I got to tutor over 15 students in Middle School, High School, SAT, and College Math...and even Chemistry! I watched GPAs rise for everybody-some were happy just to pass that College Math course to graduate, others enjoyed their hard earned As that were
brought up from the D level. I must say, that things did get crazy with exams at the end of the year, but it all worked out amidst our busy-ness.

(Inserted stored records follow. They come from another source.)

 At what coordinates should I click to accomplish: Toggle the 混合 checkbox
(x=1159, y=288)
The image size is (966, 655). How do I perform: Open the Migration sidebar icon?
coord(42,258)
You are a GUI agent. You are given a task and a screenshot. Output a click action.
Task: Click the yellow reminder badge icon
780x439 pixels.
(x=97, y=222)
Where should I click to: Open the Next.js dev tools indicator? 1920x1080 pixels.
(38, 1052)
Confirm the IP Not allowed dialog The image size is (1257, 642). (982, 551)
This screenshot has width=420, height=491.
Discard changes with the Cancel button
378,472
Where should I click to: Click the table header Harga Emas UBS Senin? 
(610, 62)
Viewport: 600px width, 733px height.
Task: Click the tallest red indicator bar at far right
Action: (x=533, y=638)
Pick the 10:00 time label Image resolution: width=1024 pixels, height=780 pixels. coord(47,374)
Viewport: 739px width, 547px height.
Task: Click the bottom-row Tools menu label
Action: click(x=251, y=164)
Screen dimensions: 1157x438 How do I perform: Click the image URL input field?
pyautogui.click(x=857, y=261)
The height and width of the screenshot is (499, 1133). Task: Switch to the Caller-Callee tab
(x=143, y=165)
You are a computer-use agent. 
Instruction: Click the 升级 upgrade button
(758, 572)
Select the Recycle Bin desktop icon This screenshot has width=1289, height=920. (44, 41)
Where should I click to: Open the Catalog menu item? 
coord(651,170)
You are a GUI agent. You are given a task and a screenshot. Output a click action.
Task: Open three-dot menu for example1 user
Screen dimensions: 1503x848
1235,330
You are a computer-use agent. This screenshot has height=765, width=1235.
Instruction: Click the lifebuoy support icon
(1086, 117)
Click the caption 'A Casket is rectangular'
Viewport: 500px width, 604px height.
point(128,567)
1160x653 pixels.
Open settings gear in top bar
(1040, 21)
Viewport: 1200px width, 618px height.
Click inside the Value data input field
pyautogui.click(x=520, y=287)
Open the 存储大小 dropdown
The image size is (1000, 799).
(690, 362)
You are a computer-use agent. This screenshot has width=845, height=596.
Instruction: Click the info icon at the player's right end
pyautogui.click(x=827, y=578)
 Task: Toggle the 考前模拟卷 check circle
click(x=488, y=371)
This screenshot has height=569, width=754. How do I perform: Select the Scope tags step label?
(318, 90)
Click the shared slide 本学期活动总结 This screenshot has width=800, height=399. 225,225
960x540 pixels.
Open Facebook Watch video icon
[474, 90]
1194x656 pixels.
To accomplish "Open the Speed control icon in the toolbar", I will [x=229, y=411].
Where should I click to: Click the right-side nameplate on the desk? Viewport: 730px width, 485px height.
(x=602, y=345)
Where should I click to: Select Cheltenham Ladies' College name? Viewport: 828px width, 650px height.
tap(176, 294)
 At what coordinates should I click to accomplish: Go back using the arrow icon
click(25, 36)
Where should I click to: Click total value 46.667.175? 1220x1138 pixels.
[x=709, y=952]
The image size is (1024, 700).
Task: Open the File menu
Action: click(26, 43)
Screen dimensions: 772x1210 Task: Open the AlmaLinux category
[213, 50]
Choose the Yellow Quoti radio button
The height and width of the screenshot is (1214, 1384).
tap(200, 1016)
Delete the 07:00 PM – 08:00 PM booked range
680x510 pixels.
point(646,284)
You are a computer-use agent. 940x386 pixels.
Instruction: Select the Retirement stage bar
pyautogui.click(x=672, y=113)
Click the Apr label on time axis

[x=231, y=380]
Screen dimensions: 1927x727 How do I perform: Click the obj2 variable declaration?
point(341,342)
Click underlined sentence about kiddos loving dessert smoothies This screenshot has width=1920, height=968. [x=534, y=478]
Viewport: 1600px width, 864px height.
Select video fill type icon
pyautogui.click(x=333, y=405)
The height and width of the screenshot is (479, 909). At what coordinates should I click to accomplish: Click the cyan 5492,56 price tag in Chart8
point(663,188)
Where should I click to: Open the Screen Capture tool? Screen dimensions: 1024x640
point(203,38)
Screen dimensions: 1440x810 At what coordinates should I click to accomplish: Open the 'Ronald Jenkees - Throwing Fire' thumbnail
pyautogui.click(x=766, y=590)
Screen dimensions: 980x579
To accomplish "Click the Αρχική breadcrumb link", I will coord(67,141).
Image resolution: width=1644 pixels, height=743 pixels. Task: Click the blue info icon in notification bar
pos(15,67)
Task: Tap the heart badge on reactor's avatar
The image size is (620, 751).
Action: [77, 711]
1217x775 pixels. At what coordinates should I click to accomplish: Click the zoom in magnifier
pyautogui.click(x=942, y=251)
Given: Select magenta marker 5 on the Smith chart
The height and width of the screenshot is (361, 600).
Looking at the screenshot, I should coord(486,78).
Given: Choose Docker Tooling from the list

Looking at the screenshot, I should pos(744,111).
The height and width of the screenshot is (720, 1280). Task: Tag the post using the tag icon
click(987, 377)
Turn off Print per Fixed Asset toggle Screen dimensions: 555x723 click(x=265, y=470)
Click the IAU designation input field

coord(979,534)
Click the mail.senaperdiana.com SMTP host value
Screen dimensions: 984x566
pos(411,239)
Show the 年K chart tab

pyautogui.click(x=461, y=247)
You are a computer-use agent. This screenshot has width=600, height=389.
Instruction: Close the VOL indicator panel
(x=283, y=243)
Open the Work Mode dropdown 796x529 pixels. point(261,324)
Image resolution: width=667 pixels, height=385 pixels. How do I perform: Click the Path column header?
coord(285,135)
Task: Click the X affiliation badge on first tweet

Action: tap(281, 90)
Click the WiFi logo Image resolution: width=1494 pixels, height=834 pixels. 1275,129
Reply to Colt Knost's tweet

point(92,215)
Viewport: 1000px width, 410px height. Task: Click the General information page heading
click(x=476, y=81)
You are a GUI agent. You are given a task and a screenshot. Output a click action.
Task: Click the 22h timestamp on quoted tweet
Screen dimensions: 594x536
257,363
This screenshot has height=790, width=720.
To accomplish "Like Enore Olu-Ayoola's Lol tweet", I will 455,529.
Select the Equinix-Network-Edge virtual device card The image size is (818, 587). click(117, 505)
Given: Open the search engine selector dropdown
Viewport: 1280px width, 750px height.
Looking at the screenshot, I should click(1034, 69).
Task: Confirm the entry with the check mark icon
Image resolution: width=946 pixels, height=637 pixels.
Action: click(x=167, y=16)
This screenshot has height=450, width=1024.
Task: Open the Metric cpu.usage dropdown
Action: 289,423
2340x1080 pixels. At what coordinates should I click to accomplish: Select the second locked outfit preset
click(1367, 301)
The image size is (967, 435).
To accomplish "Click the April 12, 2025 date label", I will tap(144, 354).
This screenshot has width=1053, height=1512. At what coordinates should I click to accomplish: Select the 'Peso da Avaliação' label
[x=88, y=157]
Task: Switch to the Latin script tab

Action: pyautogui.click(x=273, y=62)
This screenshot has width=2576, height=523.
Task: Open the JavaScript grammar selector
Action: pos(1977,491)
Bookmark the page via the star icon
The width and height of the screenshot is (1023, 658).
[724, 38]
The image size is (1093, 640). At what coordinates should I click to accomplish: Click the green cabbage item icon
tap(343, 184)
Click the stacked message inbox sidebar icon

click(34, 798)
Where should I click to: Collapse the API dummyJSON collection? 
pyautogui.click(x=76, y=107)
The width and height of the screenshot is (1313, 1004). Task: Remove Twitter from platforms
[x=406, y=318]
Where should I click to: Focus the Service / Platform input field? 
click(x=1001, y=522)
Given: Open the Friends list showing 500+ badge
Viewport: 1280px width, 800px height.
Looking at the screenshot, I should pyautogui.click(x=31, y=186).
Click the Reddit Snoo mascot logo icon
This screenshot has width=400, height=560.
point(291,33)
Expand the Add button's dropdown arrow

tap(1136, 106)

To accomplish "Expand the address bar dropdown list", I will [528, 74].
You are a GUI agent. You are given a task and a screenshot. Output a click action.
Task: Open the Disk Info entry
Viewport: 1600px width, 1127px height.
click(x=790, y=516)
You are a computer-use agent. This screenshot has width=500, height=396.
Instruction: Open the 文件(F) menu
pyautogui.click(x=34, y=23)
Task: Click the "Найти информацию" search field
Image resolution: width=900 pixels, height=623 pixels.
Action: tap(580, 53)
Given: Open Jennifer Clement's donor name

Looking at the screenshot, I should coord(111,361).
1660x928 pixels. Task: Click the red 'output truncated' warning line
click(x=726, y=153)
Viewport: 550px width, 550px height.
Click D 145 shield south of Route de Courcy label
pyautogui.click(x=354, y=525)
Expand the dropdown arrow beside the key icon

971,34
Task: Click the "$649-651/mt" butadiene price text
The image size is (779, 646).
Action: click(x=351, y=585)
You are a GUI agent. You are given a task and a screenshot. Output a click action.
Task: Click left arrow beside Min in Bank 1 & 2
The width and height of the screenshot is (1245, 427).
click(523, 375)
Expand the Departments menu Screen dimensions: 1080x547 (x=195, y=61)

My tutoring schedule is light for the summer, and I am hoping nobody waits until December exams to contact me! I want things to be done the right way...after all of the swimming, adventure, and ice cream, of course! :)
-Becky

SUMMER OPPORTUNITIES
Now that students, teachers, parents and tutors have had a chance to catch their breath from final exams, it's time to make use of the weeks we have before school starts back. Consider all that could be accomplished in the next few weeks:
Areas of math that students NEVER REALLY GRASPED could be fully explained. This could be
elementary skills like adding fractions, middle school topics like systems of equations, or
high school areas like sequences and series.
Students could have a TREMENDOUS HEAD STARTon topics that will be covered in the first few weeks of school. Imagine your son or daughter being able to raise their hand to answer a question in the first week of school because they had worked
several problems just like the ones that the teacher is demonstrating.
ENORMOUS PROGRESS could be made in the area of preparation for the standardized tests (PSAT, SAT, ACT and more) that are so important to getting into a great college.
STUDY...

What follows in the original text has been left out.